Dataset entries =>
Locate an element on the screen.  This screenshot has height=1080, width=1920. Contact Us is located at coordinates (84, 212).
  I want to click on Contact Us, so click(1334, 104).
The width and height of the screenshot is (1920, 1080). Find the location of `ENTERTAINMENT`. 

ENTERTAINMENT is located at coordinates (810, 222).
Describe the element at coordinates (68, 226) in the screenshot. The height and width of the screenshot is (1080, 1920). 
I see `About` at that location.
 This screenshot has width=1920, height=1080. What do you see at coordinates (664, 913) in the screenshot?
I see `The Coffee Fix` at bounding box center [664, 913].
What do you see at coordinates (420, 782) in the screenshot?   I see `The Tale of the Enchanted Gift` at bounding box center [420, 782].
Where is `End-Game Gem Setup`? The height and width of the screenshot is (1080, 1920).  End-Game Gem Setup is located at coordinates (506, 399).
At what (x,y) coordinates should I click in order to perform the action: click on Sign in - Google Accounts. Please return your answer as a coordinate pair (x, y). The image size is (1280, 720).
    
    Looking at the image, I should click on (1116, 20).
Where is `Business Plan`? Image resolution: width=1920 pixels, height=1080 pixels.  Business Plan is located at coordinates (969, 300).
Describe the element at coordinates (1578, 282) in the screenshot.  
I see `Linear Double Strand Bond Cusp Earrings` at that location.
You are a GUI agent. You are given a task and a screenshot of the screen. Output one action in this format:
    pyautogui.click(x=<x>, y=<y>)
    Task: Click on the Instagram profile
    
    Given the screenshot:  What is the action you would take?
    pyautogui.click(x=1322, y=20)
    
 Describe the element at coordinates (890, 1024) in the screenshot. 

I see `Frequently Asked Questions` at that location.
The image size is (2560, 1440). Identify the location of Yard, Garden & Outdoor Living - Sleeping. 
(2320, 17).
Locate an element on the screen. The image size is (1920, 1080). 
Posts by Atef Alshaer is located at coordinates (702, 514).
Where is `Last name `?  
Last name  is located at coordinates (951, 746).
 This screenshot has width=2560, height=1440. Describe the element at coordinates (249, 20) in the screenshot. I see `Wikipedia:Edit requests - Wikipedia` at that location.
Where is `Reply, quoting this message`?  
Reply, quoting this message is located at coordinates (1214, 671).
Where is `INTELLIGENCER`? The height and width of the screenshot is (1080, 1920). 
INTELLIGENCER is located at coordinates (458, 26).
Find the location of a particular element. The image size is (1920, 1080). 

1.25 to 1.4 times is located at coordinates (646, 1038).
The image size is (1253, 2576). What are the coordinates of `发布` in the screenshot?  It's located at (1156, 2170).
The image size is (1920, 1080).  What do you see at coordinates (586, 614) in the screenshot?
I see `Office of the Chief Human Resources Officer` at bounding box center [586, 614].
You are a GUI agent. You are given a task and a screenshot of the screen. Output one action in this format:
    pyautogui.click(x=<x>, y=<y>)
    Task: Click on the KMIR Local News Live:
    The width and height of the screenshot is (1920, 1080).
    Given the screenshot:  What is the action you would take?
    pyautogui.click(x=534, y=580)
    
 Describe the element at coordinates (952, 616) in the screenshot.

Objective =>
Please render every line of the records above as a numbered list, leaving out any blank lines.

Task output =>
1. Locate an element on the screen.  This screenshot has height=1080, width=1920. Contact Us is located at coordinates (84, 212).
2.   I want to click on Contact Us, so click(1334, 104).
3. The width and height of the screenshot is (1920, 1080). Find the location of `ENTERTAINMENT`. 
4. ENTERTAINMENT is located at coordinates (810, 222).
5. Describe the element at coordinates (68, 226) in the screenshot. The height and width of the screenshot is (1080, 1920). 
6. I see `About` at that location.
7.  This screenshot has width=1920, height=1080. What do you see at coordinates (664, 913) in the screenshot?
8. I see `The Coffee Fix` at bounding box center [664, 913].
9. What do you see at coordinates (420, 782) in the screenshot?   I see `The Tale of the Enchanted Gift` at bounding box center [420, 782].
10. Where is `End-Game Gem Setup`? The height and width of the screenshot is (1080, 1920).  End-Game Gem Setup is located at coordinates (506, 399).
11. At what (x,y) coordinates should I click in order to perform the action: click on Sign in - Google Accounts. Please return your answer as a coordinate pair (x, y). The image size is (1280, 720).
12.     Looking at the image, I should click on (1116, 20).
13. Where is `Business Plan`? Image resolution: width=1920 pixels, height=1080 pixels.  Business Plan is located at coordinates (969, 300).
14. Describe the element at coordinates (1578, 282) in the screenshot.  
15. I see `Linear Double Strand Bond Cusp Earrings` at that location.
16. You are a GUI agent. You are given a task and a screenshot of the screen. Output one action in this format:
17.     pyautogui.click(x=<x>, y=<y>)
18.     Task: Click on the Instagram profile
19.     Given the screenshot:  What is the action you would take?
20.     pyautogui.click(x=1322, y=20)
21.  Describe the element at coordinates (890, 1024) in the screenshot. 
22. I see `Frequently Asked Questions` at that location.
23. The image size is (2560, 1440). Identify the location of Yard, Garden & Outdoor Living - Sleeping. 
24. (2320, 17).
25. Locate an element on the screen. The image size is (1920, 1080). 
26. Posts by Atef Alshaer is located at coordinates (702, 514).
27. Where is `Last name `?  
28. Last name  is located at coordinates (951, 746).
29.  This screenshot has width=2560, height=1440. Describe the element at coordinates (249, 20) in the screenshot. I see `Wikipedia:Edit requests - Wikipedia` at that location.
30. Where is `Reply, quoting this message`?  
31. Reply, quoting this message is located at coordinates (1214, 671).
32. Where is `INTELLIGENCER`? The height and width of the screenshot is (1080, 1920). 
33. INTELLIGENCER is located at coordinates (458, 26).
34. Find the location of a particular element. The image size is (1920, 1080). 
35. 1.25 to 1.4 times is located at coordinates (646, 1038).
36. The image size is (1253, 2576). What are the coordinates of `发布` in the screenshot?  It's located at (1156, 2170).
37. The image size is (1920, 1080).  What do you see at coordinates (586, 614) in the screenshot?
38. I see `Office of the Chief Human Resources Officer` at bounding box center [586, 614].
39. You are a GUI agent. You are given a task and a screenshot of the screen. Output one action in this format:
40.     pyautogui.click(x=<x>, y=<y>)
41.     Task: Click on the KMIR Local News Live:
42.     The width and height of the screenshot is (1920, 1080).
43.     Given the screenshot:  What is the action you would take?
44.     pyautogui.click(x=534, y=580)
45.  Describe the element at coordinates (952, 616) in the screenshot.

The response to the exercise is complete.